The ‘NERM’ was able to view a broad range of species of trees grown at a variety of locations, but also to learn about the other services each site delivered, such as how Corsican pine has helped to protect the local village from coastal erosion at Newborough on Anglesey, and how Gwydir Forest has helped both the landscape and the rural visitor economy at Betws-y-Coed in Snowdonia.
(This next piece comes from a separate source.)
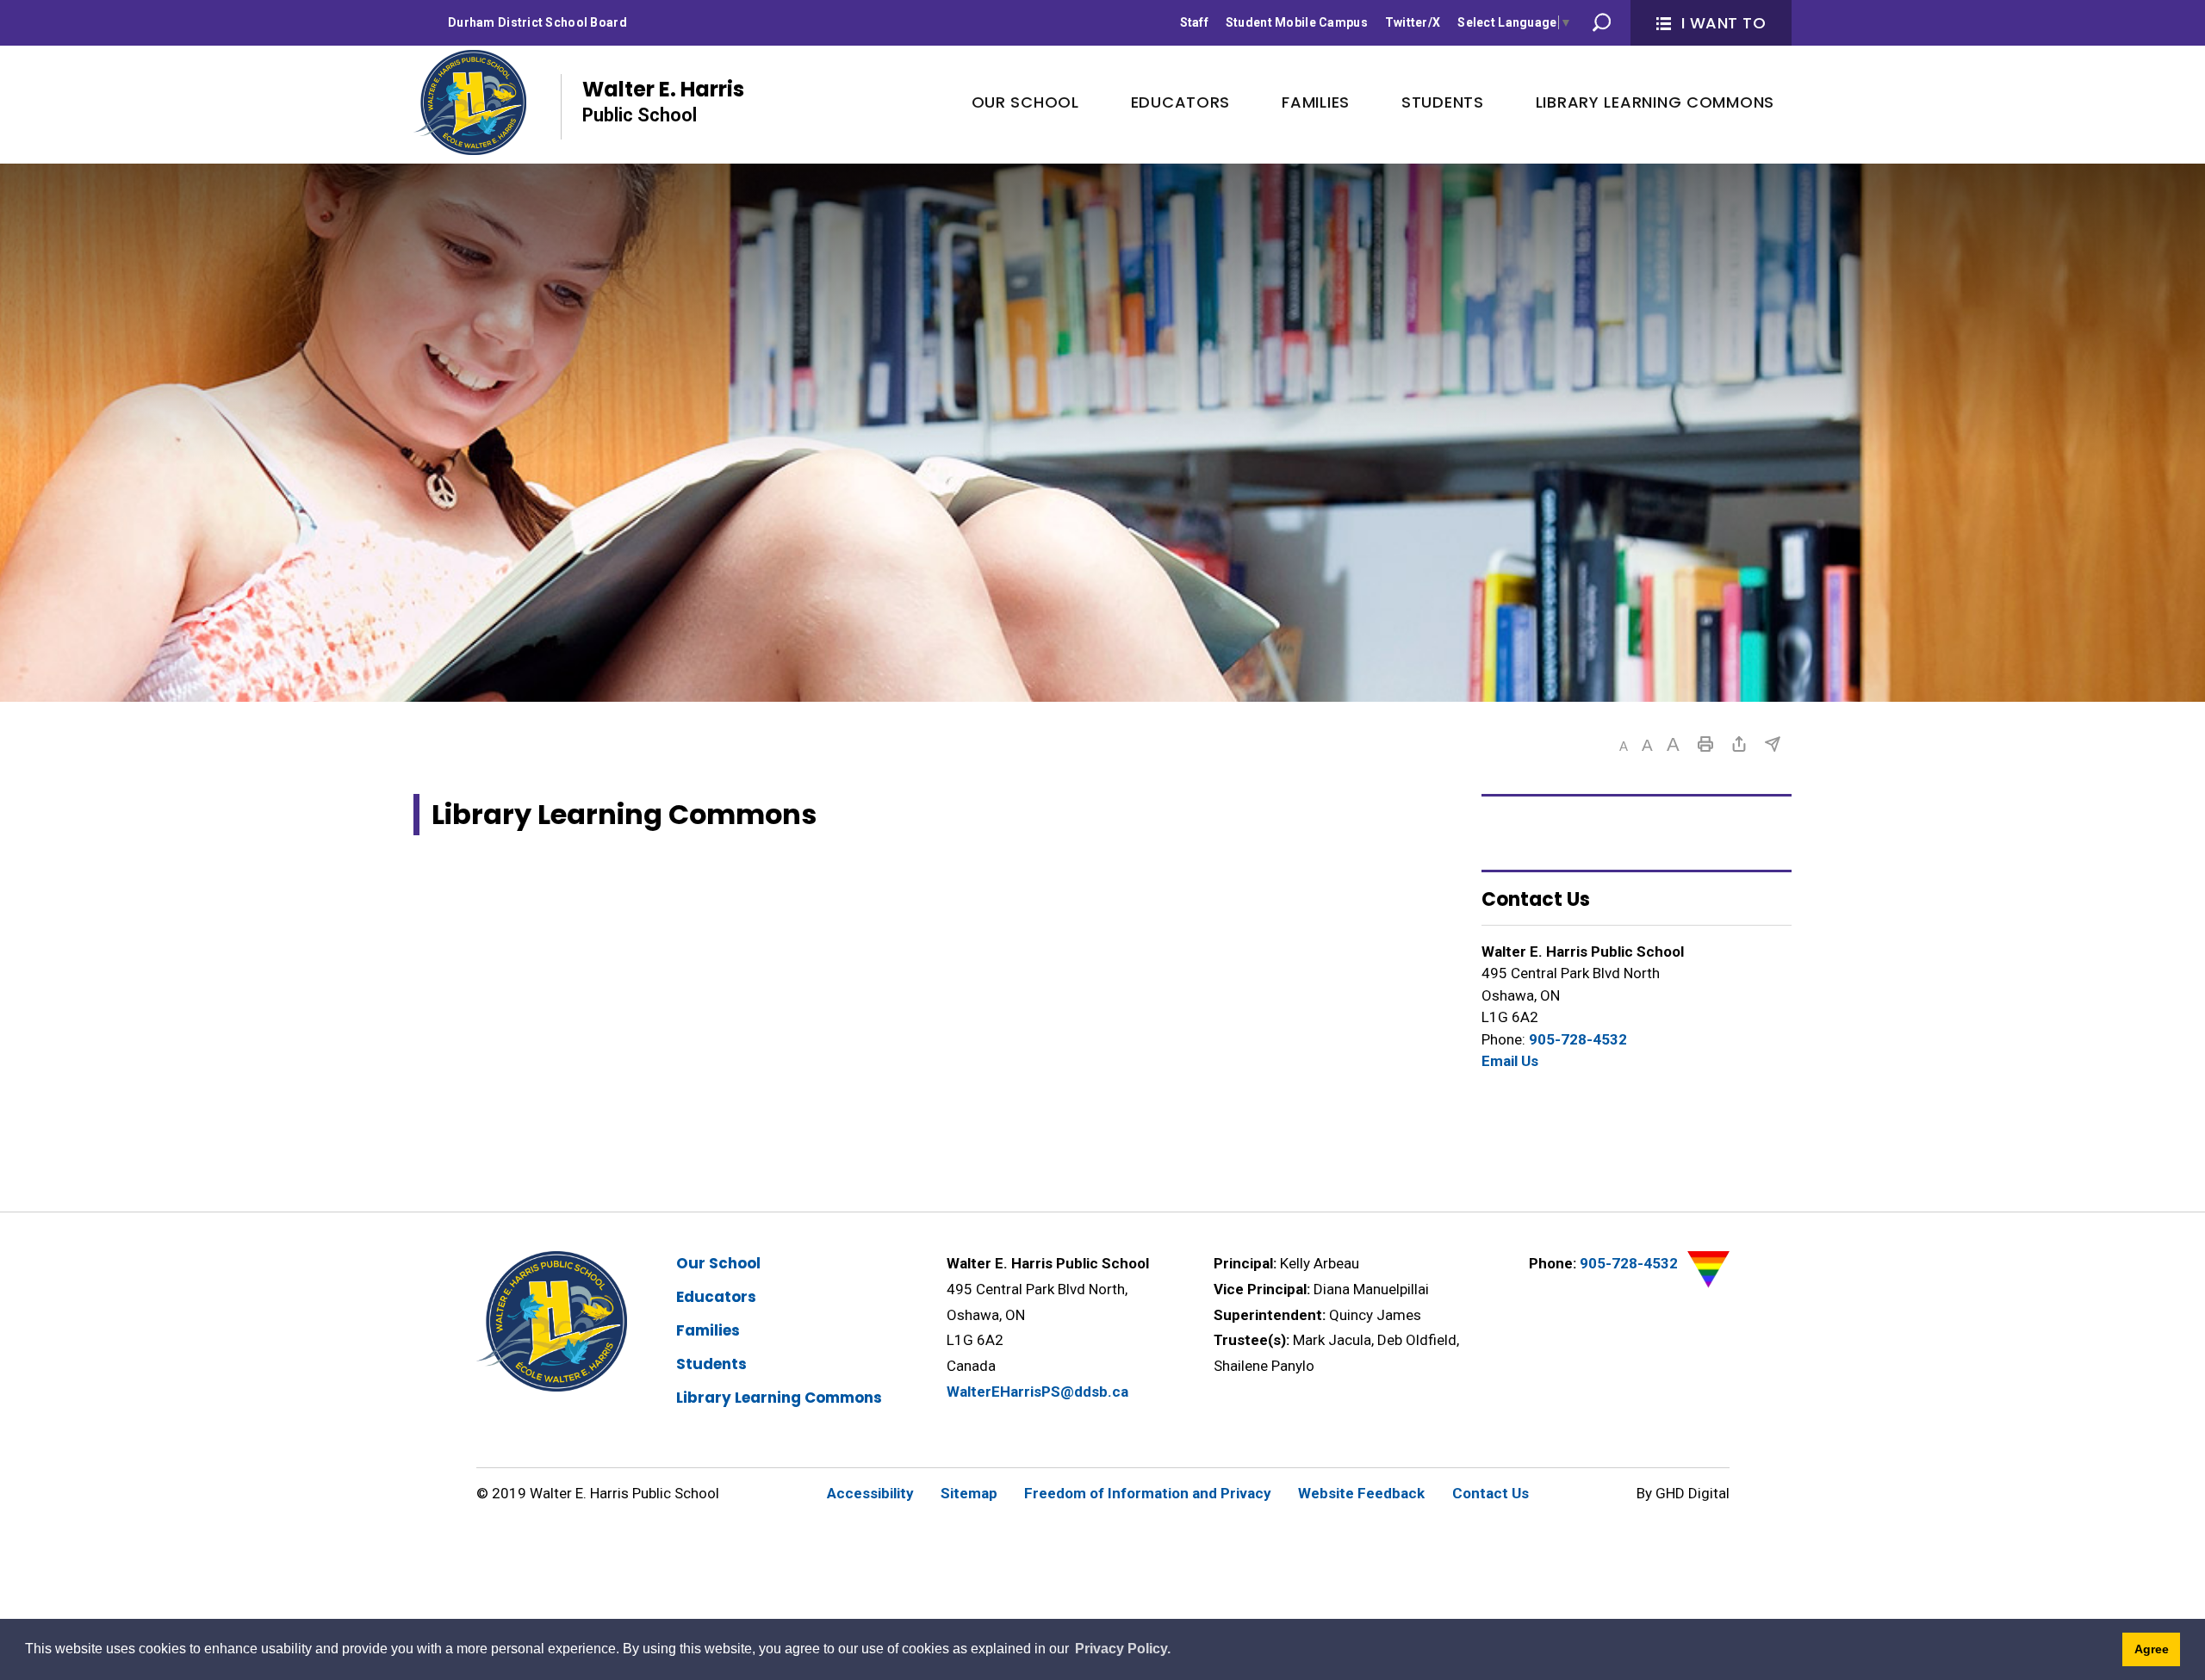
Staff (1194, 22)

“On behalf of BFSA, I want to thank all the organisations that helped us stage this landmark event”, said Mr Roe. “The delegates, including our home-grown talent, represent the future of forestry in Northern Europe and it was fascinating to take part in so many debates about the different ways to keep our industry productive both today and tomorrow. There were some major differences in approach, such as with clear-fell where the situation in the Czech Republic was so different to that in Ireland, but we learned a great deal from each other and look forward to next year’s event in Germany”.